Text
PEMBATASAN SELISIH SUARA DALAM PERMOHONAN PEMBATALAN PENETAPAN HASIL PENGHITUNGAN SUARA PEMILIHAN KEPALA DAERAH
Sarana penyelesaian sengketa pilkada ke Mahkamah Konstitusi tentu dimanfaatkan calon kepala daerah yang dirugikan guna memperjuangkan haknya yang telah dirampas akibat dari kecurangan peyelenggaran pemilihan kepala daerah. Namun dalam penyelesaian sengketa Pemilihan Kepala Daerah berdasarkan Pasal 158 ayat (1) dan ayat (2) UU No.10 Tahun 2016 menimbulkan kontroversi karena terdapat syarat ambang batas yang harus dipenuhi agar gugatan mengenai perselisahan hasil pemilihan kepala daerah dapat diproses oleh Mahkamah Konstitusi. Dalam Pasal 158 ayat (1) dan ayat (2) Undang-Undang Pemilihan Kepala Daerah Gubernur, Bupati, dan Walikota secara jelas mengatur mengenai ambang batas selisih suara yaitu 0,5%-2% (nol koma lima persen sampai dua persen. Penulisan skripsi ini menggunakan metode penelitian normatif dengan pendekatan perundang-undangan dan pendekatan konseptual.
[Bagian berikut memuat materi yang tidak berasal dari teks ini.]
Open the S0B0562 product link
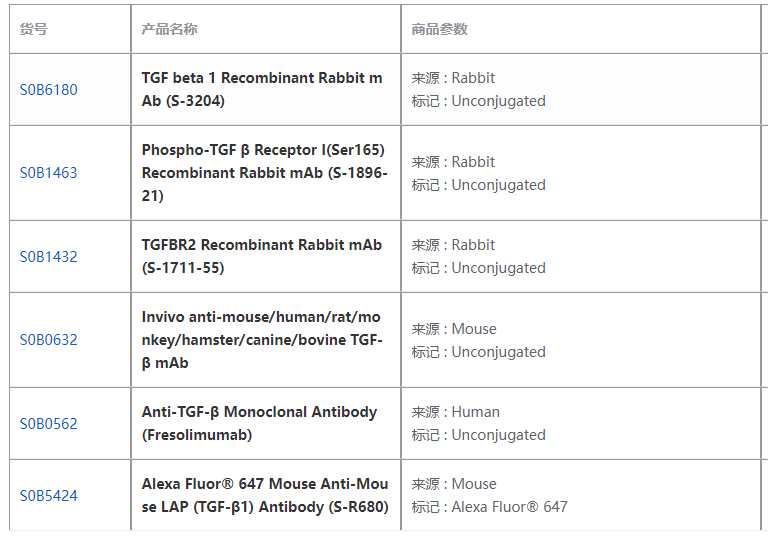 [x=48, y=424]
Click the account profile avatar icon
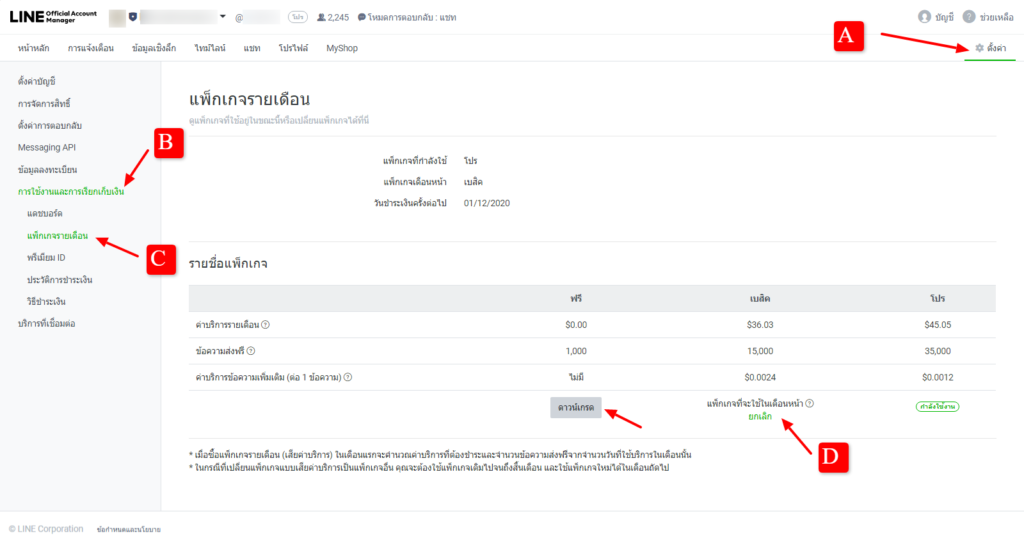 coord(923,17)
Rumusan masalah dalam penulisan ini adalah dasar pertimbangan pembentukan pengaturan ambang batas pilkada dilihat dari aspek filosofis, sosiologis, dan yuridis serta implikasi dari pembatasan selisih suara dalam permohonan pembatalan penetapan hasil penghitungan suara pemilihan kepala daerah Pasal 158 ayat (1) dan ayat (2) Undang-Undang Pemilihan Kepala Daerah Gubernur, Bupati, dan Walikota terhadap akses untuk mendapat keadilan.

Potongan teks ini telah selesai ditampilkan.